Russia-based Kaspersky Labs has been in the news quite often lately. In July earlier this year, we reported that the US government was severing ties with the firm and removing its name from two lists of approved vendors, due to fears that it could - allegedly having ties to the Russian government through its founder Eugene Kaspersky - be hiding so-called backdoors within the software that could compromise national security.
Even though the company offered to allow security analysts to audit its software solutions, this has done little to alleviate these fears, and subsequently, the FBI announced that it recommended that companies, in particular within the energy sector, remove these products from their mission-critical systems. It further specified that if any organization utilized Industrial Control (ICS) and Supervisory Control and Data Acquisition (SCADA) systems, that it recommended that other security solutions be used instead.

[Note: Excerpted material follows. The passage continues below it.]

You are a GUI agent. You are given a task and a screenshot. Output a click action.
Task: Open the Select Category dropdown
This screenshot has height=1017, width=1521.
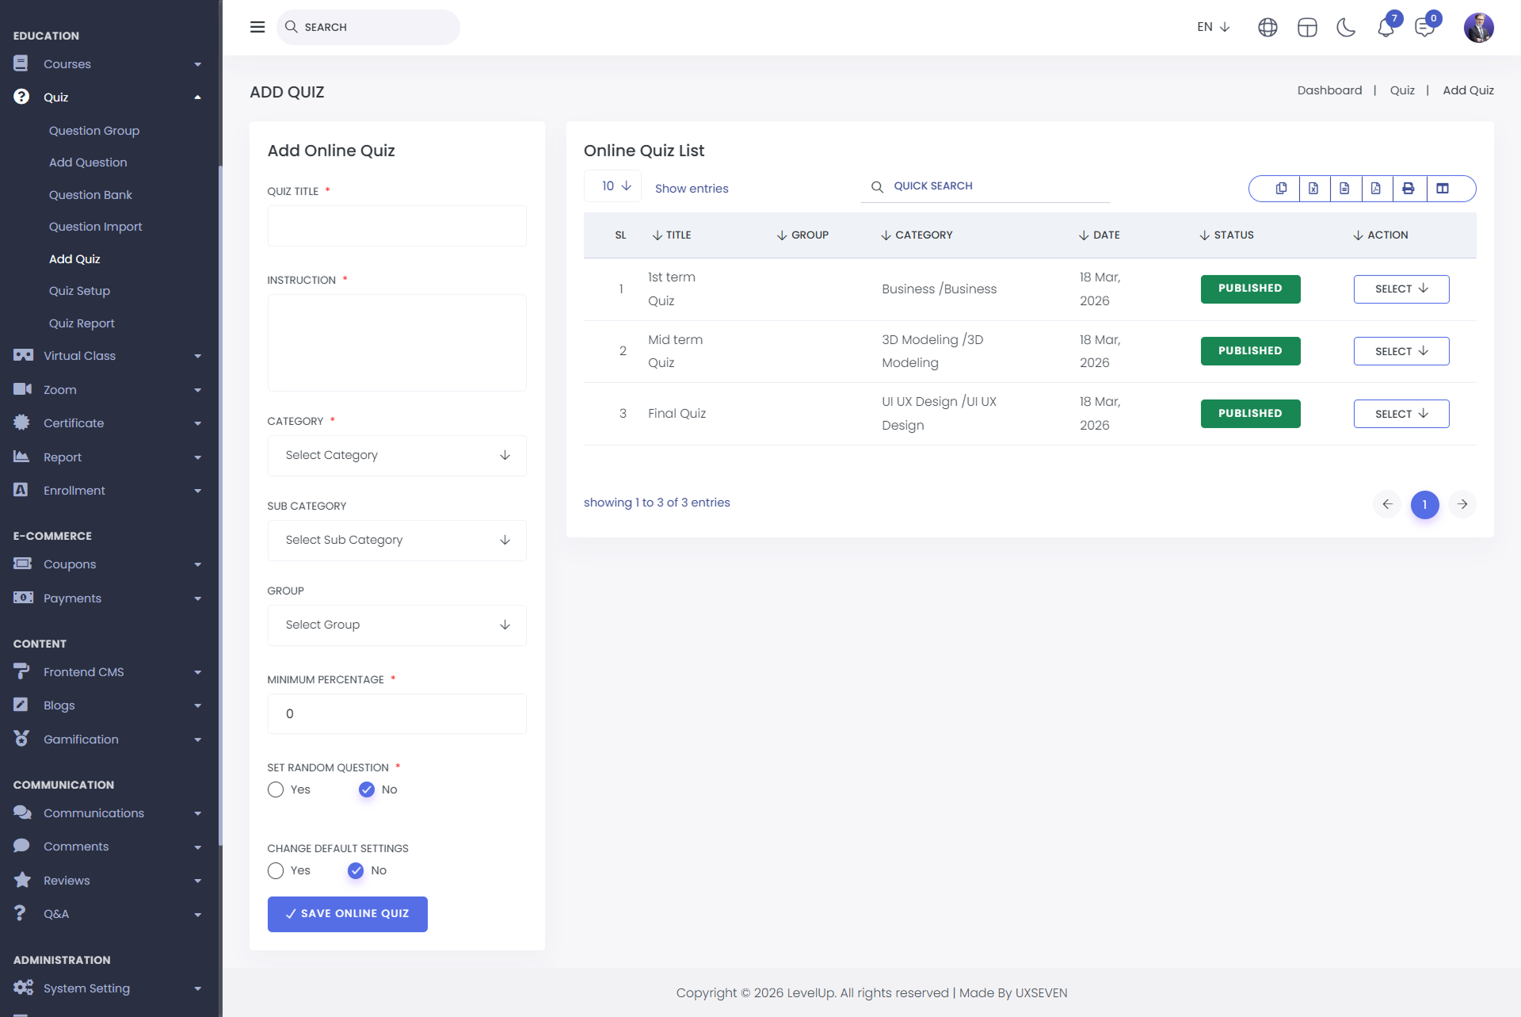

Following these recommendations, and consumer fears surrounding this controversy, Best Buy has started removing all Kaspersky products from sale within its stores in the US. A report by the Star Tribune noted that the company, after investigating the matter itself, was left with too many 'unanswered questions'. This was later confirmed by a spokesperson for the company, who didn't go into further detail.
Kaspersky noted that it was unfortunate - in the case of the FBI's recommendations - pointing to future collaborations between the Russian government and the US-based intelligence agency being placed in jeopardy. The CEO of the security research and software solutions firm continues to deny any ties to the Russian government.